### WHAT IS ASKED
Rewrite the lines of data from the line containing "Click the 'global" through the line containing "Click the photo", inclusive, as a JSON list of strings, one per line, leaving out blank lines.

Stored entries:
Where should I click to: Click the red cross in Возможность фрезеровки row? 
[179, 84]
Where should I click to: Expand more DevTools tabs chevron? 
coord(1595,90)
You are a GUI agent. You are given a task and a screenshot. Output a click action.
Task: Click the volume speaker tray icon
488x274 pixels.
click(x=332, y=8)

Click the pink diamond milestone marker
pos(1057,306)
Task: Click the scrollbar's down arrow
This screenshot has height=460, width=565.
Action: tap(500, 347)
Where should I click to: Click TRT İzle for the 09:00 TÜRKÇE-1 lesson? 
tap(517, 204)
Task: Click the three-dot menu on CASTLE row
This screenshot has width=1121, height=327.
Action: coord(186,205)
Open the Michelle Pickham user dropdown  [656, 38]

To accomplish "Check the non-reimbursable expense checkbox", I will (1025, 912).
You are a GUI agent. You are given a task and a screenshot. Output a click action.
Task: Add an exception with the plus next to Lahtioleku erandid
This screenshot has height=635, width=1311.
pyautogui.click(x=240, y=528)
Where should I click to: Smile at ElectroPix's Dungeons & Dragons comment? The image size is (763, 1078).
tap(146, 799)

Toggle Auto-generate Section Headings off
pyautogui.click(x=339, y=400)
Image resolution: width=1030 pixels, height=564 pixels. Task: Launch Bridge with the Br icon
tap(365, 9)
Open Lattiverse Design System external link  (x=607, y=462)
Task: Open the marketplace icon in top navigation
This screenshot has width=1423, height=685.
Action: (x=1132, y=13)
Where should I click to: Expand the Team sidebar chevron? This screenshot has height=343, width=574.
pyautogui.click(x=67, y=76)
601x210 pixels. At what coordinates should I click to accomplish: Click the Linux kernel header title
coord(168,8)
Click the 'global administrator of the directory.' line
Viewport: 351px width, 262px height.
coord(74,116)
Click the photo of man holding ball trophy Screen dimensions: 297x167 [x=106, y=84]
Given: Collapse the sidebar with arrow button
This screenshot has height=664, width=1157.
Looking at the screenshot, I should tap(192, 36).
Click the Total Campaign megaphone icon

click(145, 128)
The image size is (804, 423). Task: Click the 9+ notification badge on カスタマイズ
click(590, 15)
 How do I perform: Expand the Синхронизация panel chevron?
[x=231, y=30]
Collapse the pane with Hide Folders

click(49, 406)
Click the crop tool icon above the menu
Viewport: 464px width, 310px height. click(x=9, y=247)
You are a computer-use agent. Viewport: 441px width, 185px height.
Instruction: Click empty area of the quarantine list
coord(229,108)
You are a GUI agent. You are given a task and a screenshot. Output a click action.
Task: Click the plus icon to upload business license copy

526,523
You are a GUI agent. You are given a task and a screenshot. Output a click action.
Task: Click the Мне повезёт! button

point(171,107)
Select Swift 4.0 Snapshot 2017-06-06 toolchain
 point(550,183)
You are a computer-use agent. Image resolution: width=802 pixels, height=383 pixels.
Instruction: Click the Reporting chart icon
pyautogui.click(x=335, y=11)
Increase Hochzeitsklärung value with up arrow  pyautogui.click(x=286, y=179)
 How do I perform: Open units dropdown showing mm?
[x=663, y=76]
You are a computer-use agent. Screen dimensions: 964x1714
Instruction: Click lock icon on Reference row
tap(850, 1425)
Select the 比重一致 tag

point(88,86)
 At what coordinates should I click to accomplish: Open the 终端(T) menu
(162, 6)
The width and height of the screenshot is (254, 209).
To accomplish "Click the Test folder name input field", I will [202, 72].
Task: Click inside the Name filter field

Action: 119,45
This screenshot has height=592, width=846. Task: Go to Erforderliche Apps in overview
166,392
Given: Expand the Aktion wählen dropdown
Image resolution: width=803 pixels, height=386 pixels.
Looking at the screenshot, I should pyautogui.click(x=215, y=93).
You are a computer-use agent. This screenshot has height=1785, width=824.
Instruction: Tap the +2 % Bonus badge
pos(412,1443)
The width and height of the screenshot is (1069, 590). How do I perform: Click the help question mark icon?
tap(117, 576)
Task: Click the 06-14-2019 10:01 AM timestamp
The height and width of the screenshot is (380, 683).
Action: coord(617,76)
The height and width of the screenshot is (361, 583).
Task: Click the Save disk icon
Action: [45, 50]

### WORKED ANSWER
[
  "Click the 'global administrator of the directory.' line",
  "Viewport: 351px width, 262px height.",
  "coord(74,116)",
  "Click the photo of man holding ball trophy Screen dimensions: 297x167 [x=106, y=84]"
]